Hi Captain Lim,
Thanks for a great site. I am a fearful flyer and your site is really helping me. I*m due to go on a long flight next year from London to Mexico via Miami with Virgin Atlantic. I have a few concerns:
1. How safe is Mexicana Airways? I'm a bit nervous, especially on the Miami to Cancun flight.
2. When flying over the Atlantic, say the plane had failures on all engines ? you are over the ocean, I believe the plane can only glide for approximately 10 minutes; so what happens? Does Virgin Atlantic use the Boeing 777s?
I know many air travelers tend to be scary the moment they hear of an air crash (unfortunately September 2005 was the worst month!) and think "can it happen on my next flight?" Well, basically their fears are well founded. You can't help it - the publicity is everywhere - the newspapers, TV, radios, etc.
Let me reassure you again. Modern jetliners are incredibly reliable. On some planes, onboard computers even automatically monitor their engines and then radio ahead to the maintenance if they detect any technical problems well before the pilots even know about them! So technically, engines are very sound. Nevertheless, nothing is infallible, bearing in mind Murphy Laws.
How safe is Mexicana Airways? The safety of an airline is dependent on many factors - not just the hardware but also the pilot training (very important), management policy, financial strength, etc. Since I do not have detailed access to such information of Mexicana Airways, I cannot give you the most up-to-date assessment of the safety of the airline. However, I do have an unofficial ranking, compiled from statistics of various sources. It serves as a general guide for air travelers and Mexicana Airways is top in the ranking for the Caribbean and Latin/South America Regions.
What happens when all your engines fail over the Atlantic? This is most uncommon in modern airliners except in two clear-cut and classical cases I can think of - an Air Transat Airbus A330 over the Atlantic and a Boeing 767 in Canada.
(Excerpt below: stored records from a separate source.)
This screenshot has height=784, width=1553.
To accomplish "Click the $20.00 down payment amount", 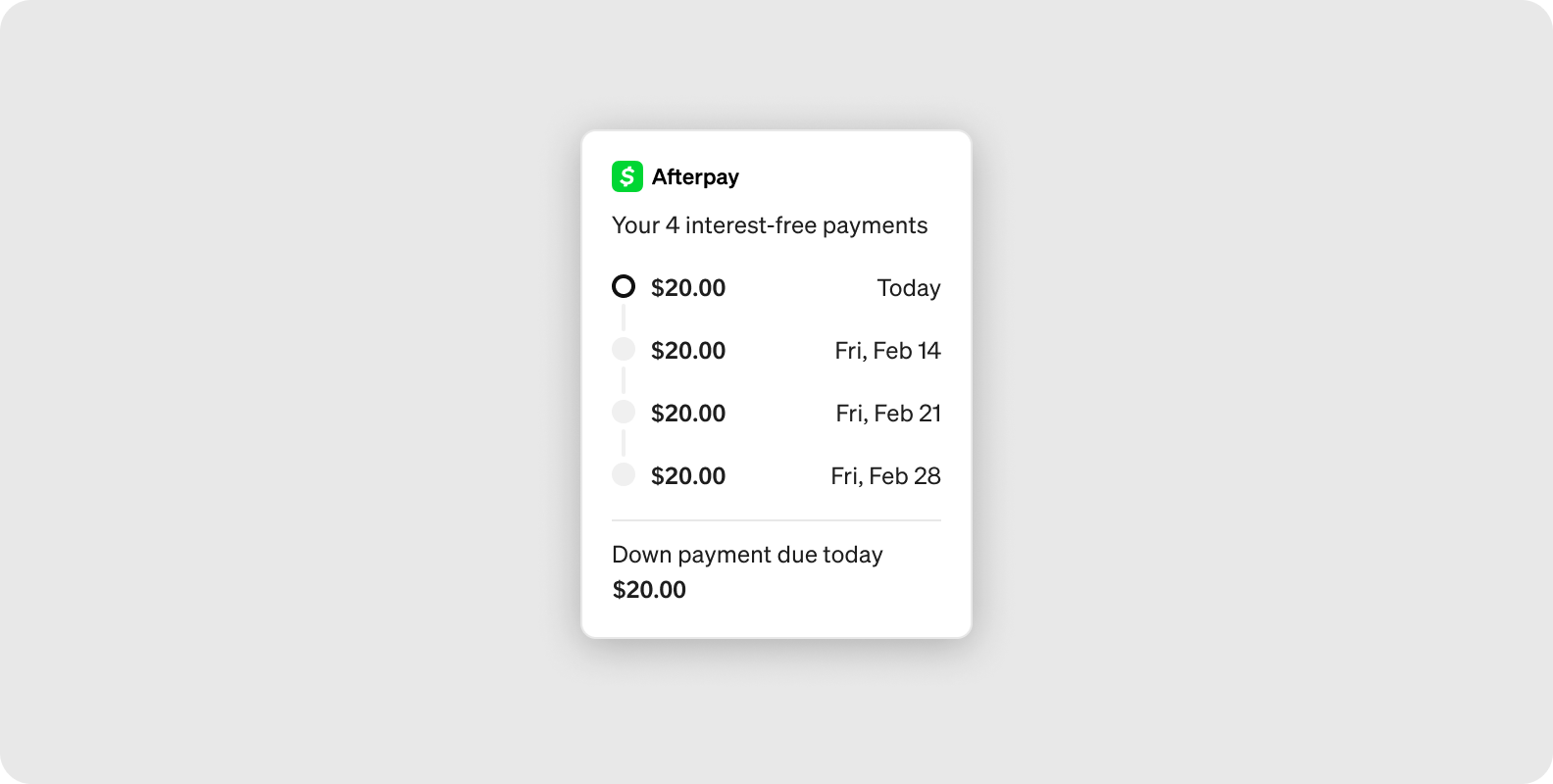I will point(649,589).
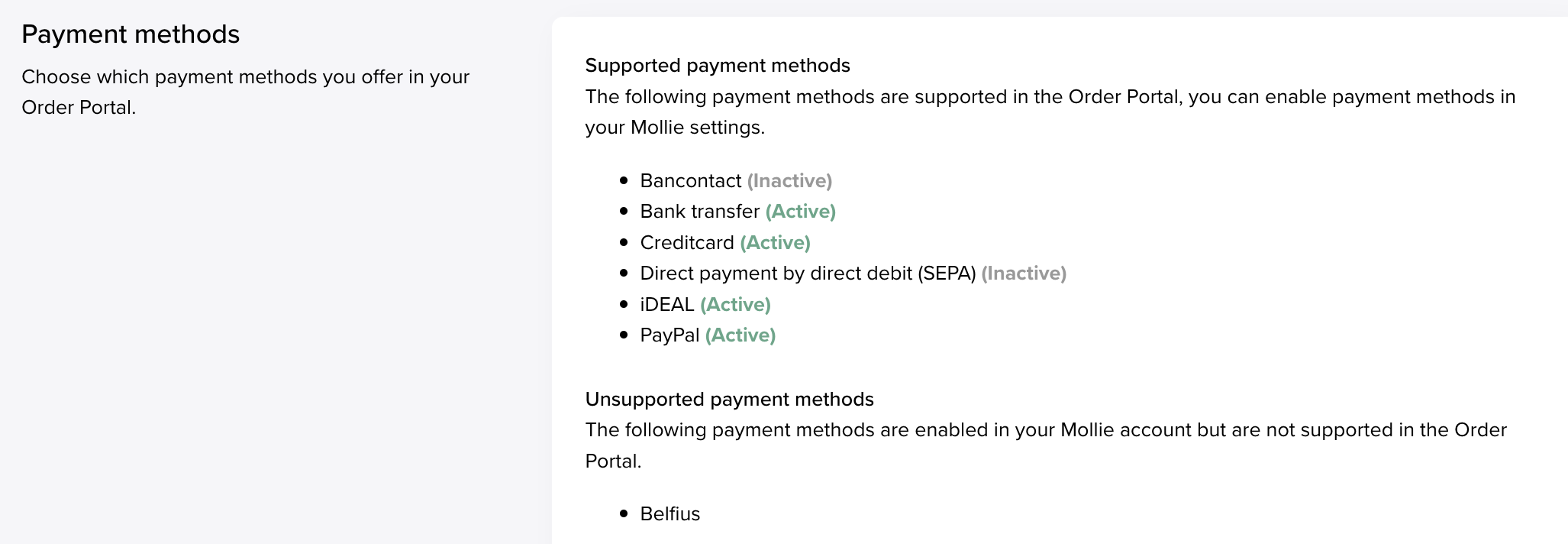Click the Active status beside Bank transfer
1568x544 pixels.
coord(801,212)
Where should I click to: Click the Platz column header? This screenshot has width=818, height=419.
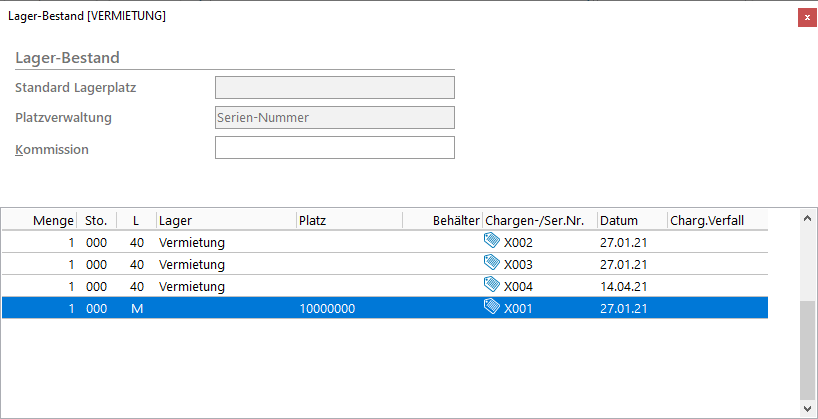312,220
The first one suffered fuel leak and the other one ran out of fuel because it was under filled by error. All the passengers on board these two planes survived the landing without engines.
The survival rate of any air crashes is dependant on four very important characteristics; firstly, the landing or impact area must be straight and flat; secondly, the landing area must be long or at least a mile or so in length; thirdly, the impact surface must be strong enough to support the weight of the plane and finally, the touch down speed must be as slow as possible.
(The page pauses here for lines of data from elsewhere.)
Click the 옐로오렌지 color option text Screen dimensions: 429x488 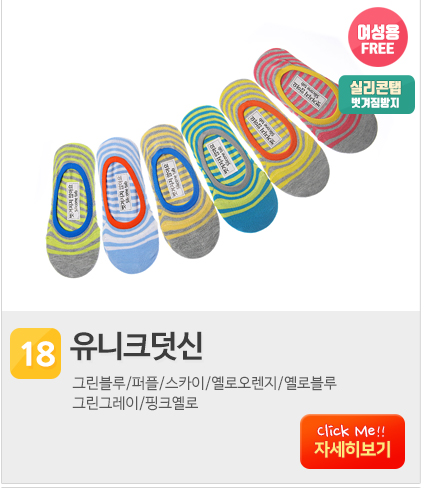[242, 383]
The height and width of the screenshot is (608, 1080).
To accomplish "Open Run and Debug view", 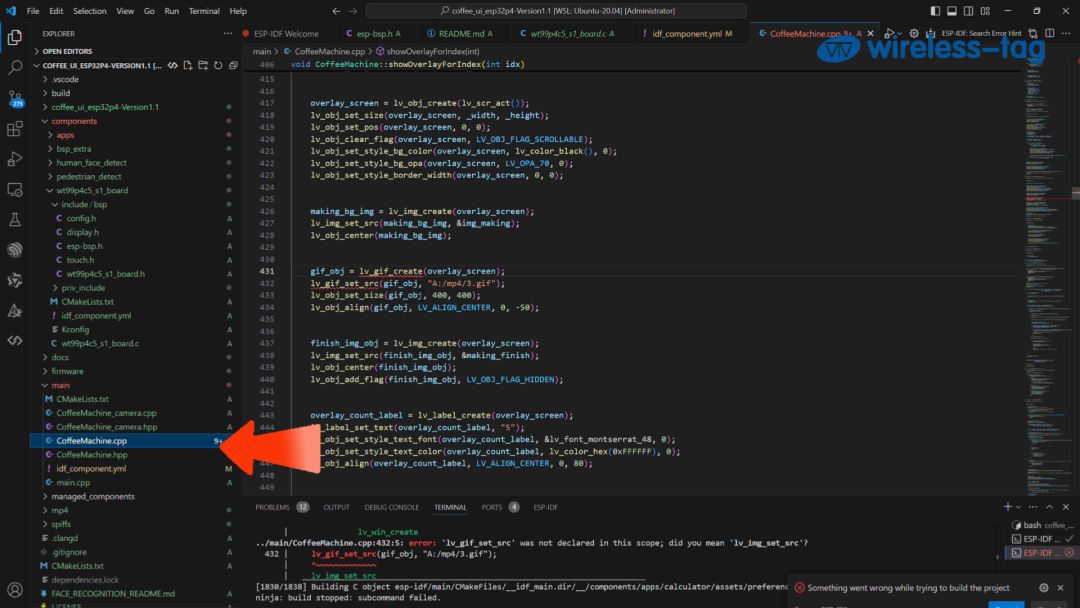I will pos(15,159).
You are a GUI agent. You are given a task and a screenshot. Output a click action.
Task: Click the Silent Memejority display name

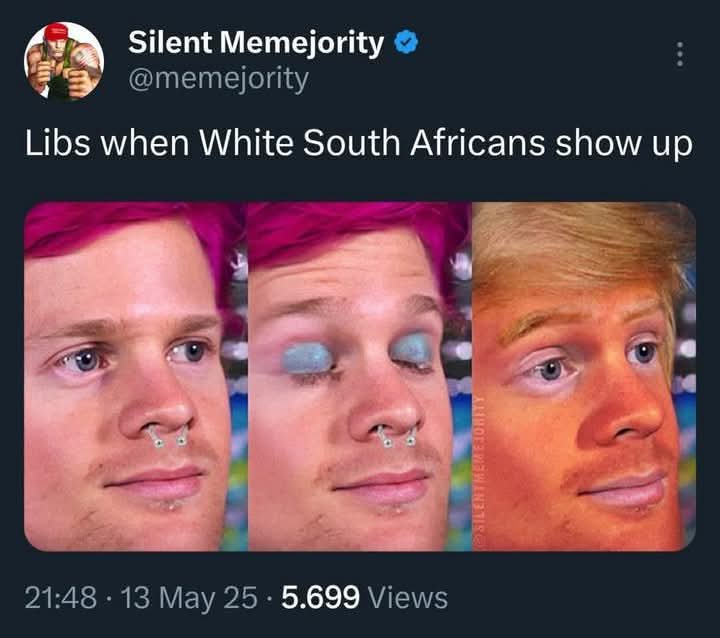pos(256,42)
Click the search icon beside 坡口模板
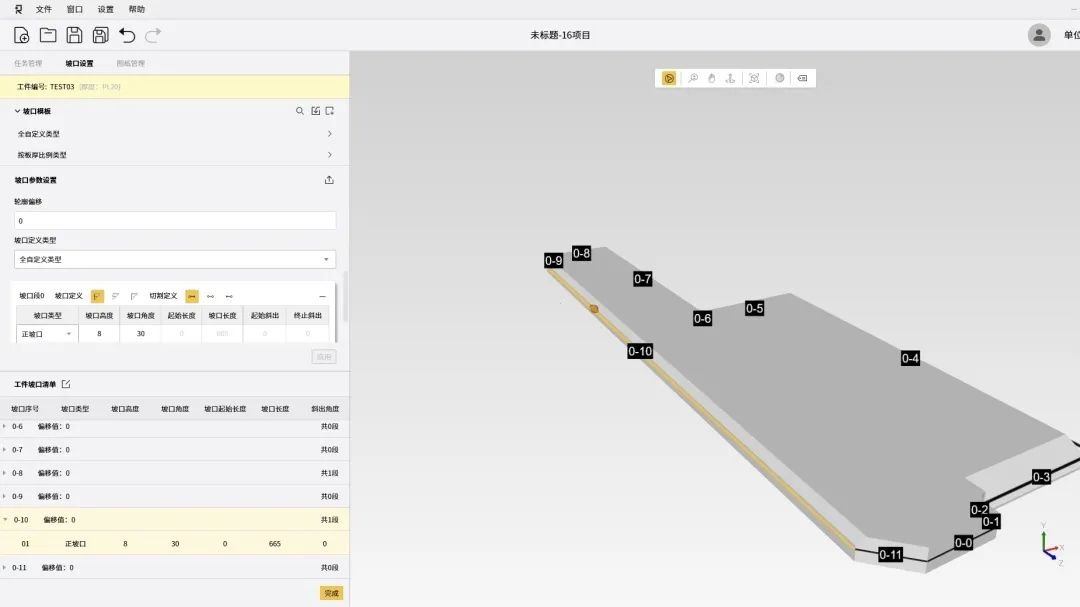Screen dimensions: 1080x607 299,111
Flights over the Atlantic cruise between 30,000 to 40,000 feet. Should you be on the unfortunate flight when all the engines decide to quit on you, the plane will glide between 85 to 105 miles (about 10-12 minutes) before it comes into contact with the water.
If you remember the basic requirements of a suitable landing area - water surface has two of them ? flat and long (hopefully on a calm sea). Provided the pilot can slow the plane down to its lowest landing speed (with flaps) and control the touch down well, you chances of survival are basically very good.
The plane, when intact, will float for a reasonably period of time to enable everyone to evacuate into the life rafts. (Hence, the importance of listening very attentively to the life jacket briefing on your flights)
You can further read my other FAQ under the Ditching topics onthe Airbus A330 crash landing in the Azores and the Canadian Boeing 767 successful glide landing.
Virgin Atlantic does not operate the Boeing 777s but they do fly the Boeing 747-400s and Airbus A340 across the Atlantic.